The Dynamic Spread of Happiness in a Large Social Network

Background A broad range of stimuli to human happiness has been explored, but past studies have not addressed a possibly key stimulus to human happiness: the happiness of others. Objectives To evaluate whether happiness can spread from person to person and whether niches of happiness form within social networks. Design Longitudinal social network analysis. Setting Framingham Heart Study Social Network. Participants 4,739 individuals followed from 1983 to 2003. Main Outcome Measures We measured happiness using a validated four-item scale, and we ascertained a broad array of social network attributes as well as diverse social ties. Results Clusters of happy and unhappy people are visible in the network, and the relationship between people’s happiness appears to extend up to three degrees of separation (e.g., to one’s friends’ friends’ friends).
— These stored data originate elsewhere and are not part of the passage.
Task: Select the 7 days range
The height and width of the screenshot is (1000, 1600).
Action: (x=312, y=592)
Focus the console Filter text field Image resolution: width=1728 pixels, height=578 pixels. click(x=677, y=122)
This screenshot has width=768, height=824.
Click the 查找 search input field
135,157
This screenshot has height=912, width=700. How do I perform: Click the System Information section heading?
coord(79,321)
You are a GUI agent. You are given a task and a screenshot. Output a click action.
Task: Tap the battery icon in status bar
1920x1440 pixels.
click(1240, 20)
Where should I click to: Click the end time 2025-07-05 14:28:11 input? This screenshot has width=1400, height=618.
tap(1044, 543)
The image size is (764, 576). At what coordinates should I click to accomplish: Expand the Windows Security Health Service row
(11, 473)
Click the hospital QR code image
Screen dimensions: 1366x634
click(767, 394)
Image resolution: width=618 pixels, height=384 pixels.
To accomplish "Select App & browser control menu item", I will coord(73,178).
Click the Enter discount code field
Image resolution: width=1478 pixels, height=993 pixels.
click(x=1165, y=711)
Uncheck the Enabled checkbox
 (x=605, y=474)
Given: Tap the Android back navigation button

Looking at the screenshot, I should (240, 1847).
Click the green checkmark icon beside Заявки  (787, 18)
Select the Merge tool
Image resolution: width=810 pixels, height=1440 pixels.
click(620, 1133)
People who are surrounded by many happy people and those who are central in the network are more likely to become happy in the future. Longitudinal statistical models suggest that happiness clusters result from the spread of happiness and not just a tendency for people to associate with similar individuals. A friend who lives within a mile and who becomes happy increase the probability a person is happy by 25% (95% C.I. 1% to 57%). Similar effects are seen in coresident spouses (8%, 0.2% to 16%), siblings who live within a mile (14%, 1% to 28%), and next-door neighbors (34%, 7% to 70%). Effects are not seen between co-workers. The effect decays with time and with geographic separation. Conclusions People’s happiness depends on the happiness of others to whom they are connected. This provides further justification for seeing happiness, like health, as a collective phenomenon.